* _ACTIVITY_
When you reach the line containing "This screenshot has height=350, width=532." in the records below, set it down exactly, together with every later line through the end, but not the pictures.

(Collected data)
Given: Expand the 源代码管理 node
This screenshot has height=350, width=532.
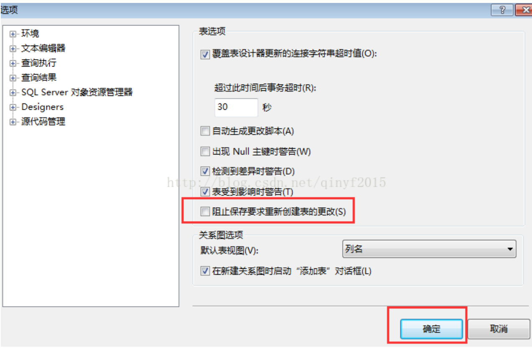Looking at the screenshot, I should [13, 122].
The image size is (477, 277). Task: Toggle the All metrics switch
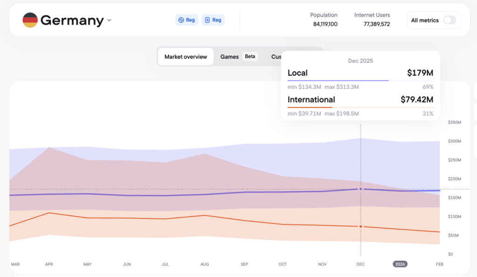pos(449,20)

* _COMPLETED TASK_
This screenshot has height=350, width=532.
Looking at the screenshot, I should [13, 122].
The image size is (477, 277). Task: Toggle the All metrics switch
pos(449,20)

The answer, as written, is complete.